**What is needed:**
Copy out the entries from the line containing "will click(x=33, y=15)." through the line containing "Action: tap(24, 213)", unchanged.

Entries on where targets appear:

______________________________

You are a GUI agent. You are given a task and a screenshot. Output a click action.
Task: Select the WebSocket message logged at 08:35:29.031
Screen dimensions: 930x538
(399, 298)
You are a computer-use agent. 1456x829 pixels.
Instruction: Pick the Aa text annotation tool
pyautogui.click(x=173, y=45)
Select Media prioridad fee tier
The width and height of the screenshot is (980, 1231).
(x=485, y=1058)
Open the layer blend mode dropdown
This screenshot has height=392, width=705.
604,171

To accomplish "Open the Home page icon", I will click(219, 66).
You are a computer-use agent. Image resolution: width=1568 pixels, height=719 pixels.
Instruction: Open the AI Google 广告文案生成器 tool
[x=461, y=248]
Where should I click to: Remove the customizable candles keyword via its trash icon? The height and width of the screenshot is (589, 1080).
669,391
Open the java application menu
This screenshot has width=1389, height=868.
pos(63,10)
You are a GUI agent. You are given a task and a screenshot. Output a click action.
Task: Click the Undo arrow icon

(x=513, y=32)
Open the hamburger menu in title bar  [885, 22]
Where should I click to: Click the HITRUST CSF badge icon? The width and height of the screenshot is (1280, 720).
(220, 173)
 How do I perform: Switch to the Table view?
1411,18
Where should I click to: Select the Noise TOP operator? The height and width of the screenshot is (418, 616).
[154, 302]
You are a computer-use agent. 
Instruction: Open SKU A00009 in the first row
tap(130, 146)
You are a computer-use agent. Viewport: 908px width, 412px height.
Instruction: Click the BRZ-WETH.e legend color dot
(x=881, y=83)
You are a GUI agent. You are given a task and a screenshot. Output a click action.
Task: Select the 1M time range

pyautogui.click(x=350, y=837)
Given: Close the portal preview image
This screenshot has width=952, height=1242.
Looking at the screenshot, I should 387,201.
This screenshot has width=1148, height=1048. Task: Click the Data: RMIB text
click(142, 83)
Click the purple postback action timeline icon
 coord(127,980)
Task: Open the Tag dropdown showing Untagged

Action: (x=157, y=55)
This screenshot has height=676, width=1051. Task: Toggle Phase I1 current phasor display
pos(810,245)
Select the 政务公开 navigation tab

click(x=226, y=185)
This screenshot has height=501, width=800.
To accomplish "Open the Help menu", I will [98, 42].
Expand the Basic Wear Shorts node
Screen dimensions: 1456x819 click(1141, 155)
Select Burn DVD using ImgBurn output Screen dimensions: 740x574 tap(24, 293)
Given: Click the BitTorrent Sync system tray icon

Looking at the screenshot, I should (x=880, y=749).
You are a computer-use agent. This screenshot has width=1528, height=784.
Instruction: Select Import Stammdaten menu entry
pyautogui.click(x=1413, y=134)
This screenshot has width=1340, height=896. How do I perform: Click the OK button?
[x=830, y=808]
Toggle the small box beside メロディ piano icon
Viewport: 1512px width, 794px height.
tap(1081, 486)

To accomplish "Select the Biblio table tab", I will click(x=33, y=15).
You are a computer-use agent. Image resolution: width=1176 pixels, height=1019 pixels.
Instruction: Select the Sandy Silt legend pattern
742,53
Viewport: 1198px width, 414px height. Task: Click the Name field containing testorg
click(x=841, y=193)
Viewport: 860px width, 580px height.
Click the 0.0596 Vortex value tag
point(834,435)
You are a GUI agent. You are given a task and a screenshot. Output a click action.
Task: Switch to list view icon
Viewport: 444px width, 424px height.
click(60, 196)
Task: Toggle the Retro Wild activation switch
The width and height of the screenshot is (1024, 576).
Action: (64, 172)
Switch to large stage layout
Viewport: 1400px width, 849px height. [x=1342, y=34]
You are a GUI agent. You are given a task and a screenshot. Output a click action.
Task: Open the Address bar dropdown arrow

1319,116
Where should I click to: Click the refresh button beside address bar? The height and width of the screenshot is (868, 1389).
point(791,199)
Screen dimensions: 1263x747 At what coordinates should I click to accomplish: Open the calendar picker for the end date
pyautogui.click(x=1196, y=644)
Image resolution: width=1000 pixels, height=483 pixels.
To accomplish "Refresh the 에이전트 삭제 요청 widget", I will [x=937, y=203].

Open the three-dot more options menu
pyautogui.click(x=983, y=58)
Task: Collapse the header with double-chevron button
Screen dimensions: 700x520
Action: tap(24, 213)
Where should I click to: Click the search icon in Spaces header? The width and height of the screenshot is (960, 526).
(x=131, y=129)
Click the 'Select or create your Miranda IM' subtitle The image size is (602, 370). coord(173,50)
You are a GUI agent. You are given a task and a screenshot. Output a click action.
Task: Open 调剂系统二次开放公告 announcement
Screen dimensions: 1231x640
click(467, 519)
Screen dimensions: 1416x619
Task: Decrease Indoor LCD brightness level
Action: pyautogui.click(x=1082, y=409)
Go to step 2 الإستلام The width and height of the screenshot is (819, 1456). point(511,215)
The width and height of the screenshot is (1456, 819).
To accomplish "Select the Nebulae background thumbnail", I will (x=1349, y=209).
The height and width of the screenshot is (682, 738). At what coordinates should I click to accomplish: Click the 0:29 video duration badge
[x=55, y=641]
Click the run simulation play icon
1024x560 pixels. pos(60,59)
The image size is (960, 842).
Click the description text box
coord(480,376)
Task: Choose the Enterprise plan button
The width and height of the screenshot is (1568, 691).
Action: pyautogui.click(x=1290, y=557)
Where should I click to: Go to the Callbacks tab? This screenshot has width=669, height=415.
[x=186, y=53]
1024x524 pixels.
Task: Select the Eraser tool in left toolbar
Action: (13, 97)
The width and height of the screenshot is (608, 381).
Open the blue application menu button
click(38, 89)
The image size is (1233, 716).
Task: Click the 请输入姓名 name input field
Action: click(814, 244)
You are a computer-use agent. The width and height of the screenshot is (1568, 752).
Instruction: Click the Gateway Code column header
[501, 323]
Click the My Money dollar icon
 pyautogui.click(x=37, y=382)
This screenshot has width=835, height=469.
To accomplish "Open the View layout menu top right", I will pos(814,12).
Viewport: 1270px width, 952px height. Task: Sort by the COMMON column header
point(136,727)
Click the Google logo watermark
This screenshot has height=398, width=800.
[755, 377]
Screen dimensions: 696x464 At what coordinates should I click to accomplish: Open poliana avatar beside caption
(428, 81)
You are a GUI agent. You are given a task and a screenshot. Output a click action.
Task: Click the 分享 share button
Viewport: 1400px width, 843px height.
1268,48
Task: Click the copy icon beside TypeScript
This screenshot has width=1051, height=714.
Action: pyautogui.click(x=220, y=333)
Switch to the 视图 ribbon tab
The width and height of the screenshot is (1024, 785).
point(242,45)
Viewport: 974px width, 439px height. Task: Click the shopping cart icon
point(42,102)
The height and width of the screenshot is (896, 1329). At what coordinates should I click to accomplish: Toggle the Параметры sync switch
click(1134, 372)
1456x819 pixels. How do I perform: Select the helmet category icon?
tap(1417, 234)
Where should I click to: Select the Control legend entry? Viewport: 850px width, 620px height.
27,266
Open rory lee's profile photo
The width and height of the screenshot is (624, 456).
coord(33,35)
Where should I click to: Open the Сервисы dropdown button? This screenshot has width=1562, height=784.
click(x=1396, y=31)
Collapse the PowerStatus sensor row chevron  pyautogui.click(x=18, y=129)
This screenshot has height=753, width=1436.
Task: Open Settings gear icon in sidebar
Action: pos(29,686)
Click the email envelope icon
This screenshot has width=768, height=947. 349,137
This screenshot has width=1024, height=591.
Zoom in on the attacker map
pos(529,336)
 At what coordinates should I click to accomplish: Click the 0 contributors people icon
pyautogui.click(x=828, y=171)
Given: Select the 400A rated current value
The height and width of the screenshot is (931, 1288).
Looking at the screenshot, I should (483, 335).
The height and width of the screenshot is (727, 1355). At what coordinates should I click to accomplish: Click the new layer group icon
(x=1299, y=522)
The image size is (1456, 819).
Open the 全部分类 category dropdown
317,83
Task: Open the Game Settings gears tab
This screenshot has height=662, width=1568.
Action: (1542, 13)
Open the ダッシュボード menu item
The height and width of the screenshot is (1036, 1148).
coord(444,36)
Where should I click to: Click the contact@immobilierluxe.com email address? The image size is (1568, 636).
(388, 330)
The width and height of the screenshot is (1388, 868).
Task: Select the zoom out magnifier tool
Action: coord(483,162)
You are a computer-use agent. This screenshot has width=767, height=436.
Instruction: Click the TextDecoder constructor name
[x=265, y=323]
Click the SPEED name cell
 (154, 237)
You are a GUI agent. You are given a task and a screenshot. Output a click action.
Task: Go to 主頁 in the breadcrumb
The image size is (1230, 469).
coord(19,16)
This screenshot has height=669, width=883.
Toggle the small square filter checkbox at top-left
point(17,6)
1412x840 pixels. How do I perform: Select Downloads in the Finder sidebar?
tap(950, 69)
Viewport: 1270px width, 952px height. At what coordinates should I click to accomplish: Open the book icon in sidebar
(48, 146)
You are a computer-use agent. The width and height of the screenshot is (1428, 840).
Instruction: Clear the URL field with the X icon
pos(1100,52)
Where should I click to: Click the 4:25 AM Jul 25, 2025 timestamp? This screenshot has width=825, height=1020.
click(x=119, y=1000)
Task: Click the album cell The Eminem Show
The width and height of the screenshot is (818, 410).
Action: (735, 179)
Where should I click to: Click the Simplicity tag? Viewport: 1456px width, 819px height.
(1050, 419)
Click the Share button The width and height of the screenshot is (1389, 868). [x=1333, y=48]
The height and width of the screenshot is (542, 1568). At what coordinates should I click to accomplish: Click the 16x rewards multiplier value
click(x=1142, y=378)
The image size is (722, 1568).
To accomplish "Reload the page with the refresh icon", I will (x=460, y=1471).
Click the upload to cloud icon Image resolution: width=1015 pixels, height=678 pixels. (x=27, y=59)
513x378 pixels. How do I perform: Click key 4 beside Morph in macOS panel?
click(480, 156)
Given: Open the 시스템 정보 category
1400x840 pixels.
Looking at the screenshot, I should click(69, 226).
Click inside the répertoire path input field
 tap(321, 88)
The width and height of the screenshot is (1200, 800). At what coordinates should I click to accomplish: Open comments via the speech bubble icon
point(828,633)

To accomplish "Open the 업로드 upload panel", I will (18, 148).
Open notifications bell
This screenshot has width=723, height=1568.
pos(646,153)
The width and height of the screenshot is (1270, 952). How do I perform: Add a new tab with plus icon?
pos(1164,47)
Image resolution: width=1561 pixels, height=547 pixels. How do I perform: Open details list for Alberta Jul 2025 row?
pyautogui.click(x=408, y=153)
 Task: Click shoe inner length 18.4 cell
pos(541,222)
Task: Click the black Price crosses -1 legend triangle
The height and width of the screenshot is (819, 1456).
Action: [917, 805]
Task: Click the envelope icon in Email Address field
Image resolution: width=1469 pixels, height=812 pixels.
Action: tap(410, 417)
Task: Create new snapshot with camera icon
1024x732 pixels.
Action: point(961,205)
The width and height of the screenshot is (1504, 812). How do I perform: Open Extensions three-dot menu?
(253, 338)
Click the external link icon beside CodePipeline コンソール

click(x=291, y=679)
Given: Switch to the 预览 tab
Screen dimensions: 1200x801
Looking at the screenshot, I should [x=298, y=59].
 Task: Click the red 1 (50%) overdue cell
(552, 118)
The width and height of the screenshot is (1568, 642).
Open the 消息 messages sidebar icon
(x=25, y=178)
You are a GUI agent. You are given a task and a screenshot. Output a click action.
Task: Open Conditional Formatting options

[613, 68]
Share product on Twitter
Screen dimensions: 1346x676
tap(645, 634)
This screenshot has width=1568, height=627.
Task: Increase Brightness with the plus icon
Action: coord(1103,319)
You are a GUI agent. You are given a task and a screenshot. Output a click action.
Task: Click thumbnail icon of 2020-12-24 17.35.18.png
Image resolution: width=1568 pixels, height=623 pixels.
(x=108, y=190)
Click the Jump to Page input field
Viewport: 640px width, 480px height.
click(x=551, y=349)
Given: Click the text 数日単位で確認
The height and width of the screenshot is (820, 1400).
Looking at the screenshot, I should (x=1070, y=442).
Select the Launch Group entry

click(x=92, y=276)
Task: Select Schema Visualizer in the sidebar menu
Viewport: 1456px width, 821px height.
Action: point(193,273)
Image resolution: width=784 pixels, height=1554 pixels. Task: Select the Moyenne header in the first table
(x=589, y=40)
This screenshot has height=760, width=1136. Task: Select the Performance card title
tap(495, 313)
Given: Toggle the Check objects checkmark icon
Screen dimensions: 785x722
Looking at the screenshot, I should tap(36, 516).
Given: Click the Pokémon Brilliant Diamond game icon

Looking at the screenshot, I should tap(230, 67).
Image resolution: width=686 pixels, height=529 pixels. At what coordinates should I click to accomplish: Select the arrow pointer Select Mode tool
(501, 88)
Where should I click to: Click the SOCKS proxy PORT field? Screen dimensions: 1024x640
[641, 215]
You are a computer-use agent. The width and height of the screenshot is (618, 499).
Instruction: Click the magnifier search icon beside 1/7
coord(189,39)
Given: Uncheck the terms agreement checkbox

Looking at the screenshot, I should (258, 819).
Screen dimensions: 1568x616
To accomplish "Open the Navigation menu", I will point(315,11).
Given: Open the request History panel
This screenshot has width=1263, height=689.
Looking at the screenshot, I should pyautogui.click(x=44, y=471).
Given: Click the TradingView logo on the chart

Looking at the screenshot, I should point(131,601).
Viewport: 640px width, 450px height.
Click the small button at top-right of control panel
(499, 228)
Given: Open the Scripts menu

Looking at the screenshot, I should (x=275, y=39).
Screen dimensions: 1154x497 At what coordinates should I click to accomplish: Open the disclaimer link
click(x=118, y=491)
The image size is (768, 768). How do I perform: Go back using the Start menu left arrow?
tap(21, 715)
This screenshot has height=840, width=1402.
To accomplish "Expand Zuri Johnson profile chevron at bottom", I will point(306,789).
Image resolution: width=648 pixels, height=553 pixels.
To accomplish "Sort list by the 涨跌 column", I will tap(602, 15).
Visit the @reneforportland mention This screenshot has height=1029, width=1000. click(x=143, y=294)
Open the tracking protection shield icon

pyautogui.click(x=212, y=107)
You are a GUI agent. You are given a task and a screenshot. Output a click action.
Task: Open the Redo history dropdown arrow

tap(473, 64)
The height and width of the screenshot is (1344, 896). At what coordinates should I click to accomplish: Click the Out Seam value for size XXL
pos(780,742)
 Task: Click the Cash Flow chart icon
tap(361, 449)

______________________________

**Answer to the exercise:**
To accomplish "Select the Biblio table tab", I will click(x=33, y=15).
You are a computer-use agent. Image resolution: width=1176 pixels, height=1019 pixels.
Instruction: Select the Sandy Silt legend pattern
742,53
Viewport: 1198px width, 414px height. Task: Click the Name field containing testorg
click(x=841, y=193)
Viewport: 860px width, 580px height.
Click the 0.0596 Vortex value tag
point(834,435)
You are a GUI agent. You are given a task and a screenshot. Output a click action.
Task: Switch to list view icon
Viewport: 444px width, 424px height.
click(60, 196)
Task: Toggle the Retro Wild activation switch
The width and height of the screenshot is (1024, 576).
Action: (64, 172)
Switch to large stage layout
Viewport: 1400px width, 849px height. [x=1342, y=34]
You are a GUI agent. You are given a task and a screenshot. Output a click action.
Task: Open the Address bar dropdown arrow

1319,116
Where should I click to: Click the refresh button beside address bar? The height and width of the screenshot is (868, 1389).
point(791,199)
Screen dimensions: 1263x747 At what coordinates should I click to accomplish: Open the calendar picker for the end date
pyautogui.click(x=1196, y=644)
Image resolution: width=1000 pixels, height=483 pixels.
To accomplish "Refresh the 에이전트 삭제 요청 widget", I will [x=937, y=203].

Open the three-dot more options menu
pyautogui.click(x=983, y=58)
Task: Collapse the header with double-chevron button
Screen dimensions: 700x520
Action: tap(24, 213)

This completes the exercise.